*** Source records ***

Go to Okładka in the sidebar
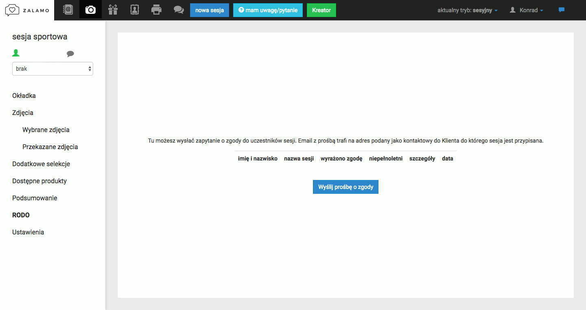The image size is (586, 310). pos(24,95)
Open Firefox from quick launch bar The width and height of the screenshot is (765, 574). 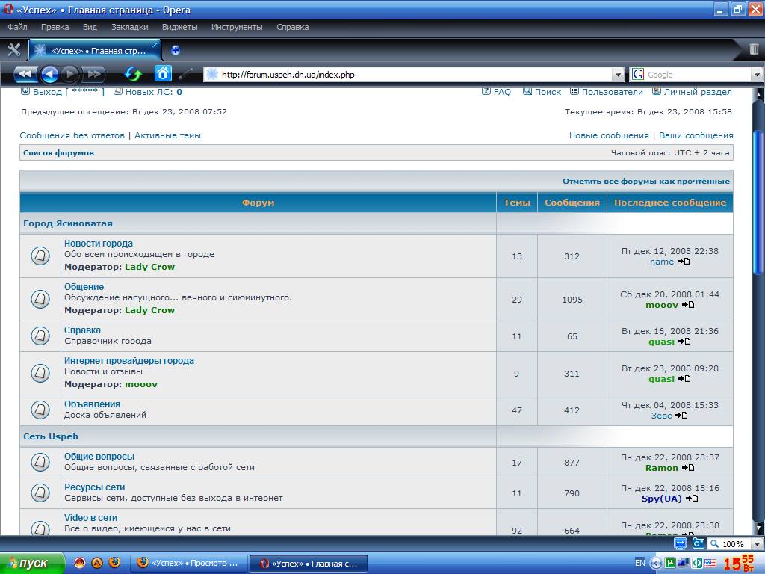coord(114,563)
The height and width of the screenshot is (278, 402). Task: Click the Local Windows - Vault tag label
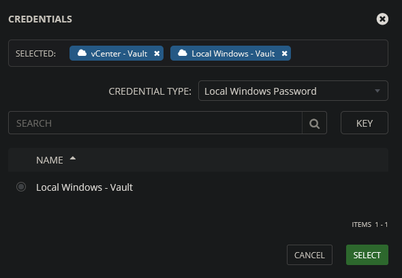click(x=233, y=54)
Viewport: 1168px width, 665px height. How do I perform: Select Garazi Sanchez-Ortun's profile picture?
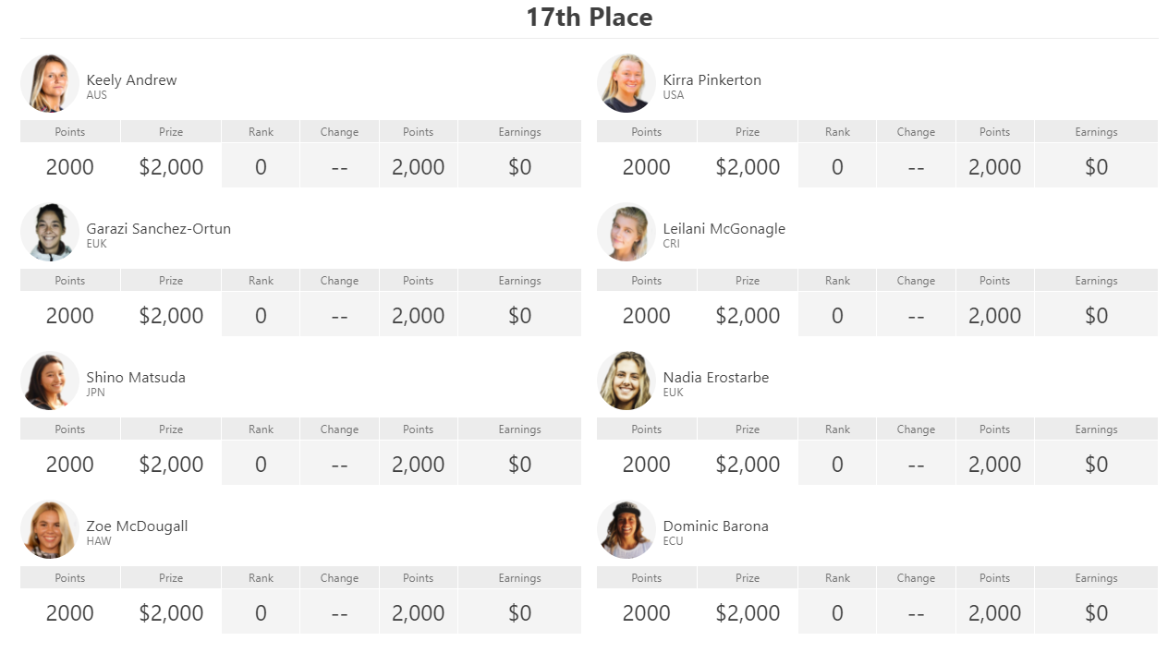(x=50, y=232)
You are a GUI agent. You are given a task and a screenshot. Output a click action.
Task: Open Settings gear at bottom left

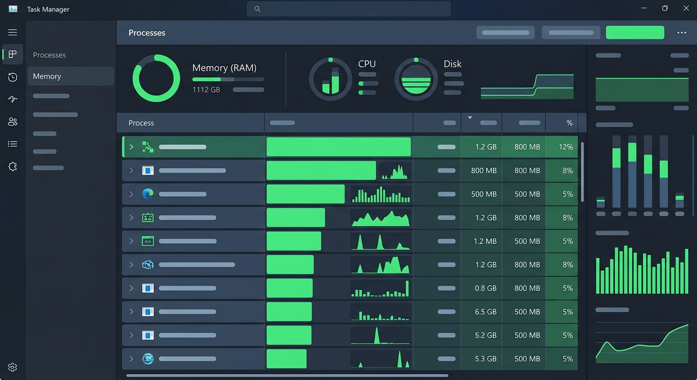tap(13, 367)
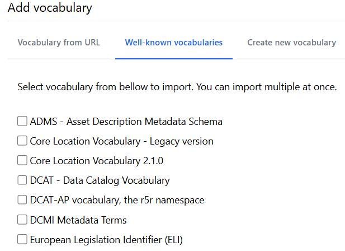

*** End of Source records ***
*** Source records ***

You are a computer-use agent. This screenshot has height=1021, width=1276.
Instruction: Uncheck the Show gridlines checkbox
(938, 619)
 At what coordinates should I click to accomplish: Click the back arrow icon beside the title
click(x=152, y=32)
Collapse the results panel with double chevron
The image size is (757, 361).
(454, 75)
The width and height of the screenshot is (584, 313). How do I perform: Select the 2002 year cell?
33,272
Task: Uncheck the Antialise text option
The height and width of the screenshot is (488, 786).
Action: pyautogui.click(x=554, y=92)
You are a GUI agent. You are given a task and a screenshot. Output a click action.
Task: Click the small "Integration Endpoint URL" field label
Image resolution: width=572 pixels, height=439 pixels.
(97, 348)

*** End of Source records ***

### What you are asked to do:
From the records above, transcribe without alteration every line from the one with "Task: Uncheck the Antialise text option" to the one with "Task: Click the small", inclusive.

### Exercise output:
Task: Uncheck the Antialise text option
The height and width of the screenshot is (488, 786).
Action: pyautogui.click(x=554, y=92)
You are a GUI agent. You are given a task and a screenshot. Output a click action.
Task: Click the small "Integration Endpoint URL" field label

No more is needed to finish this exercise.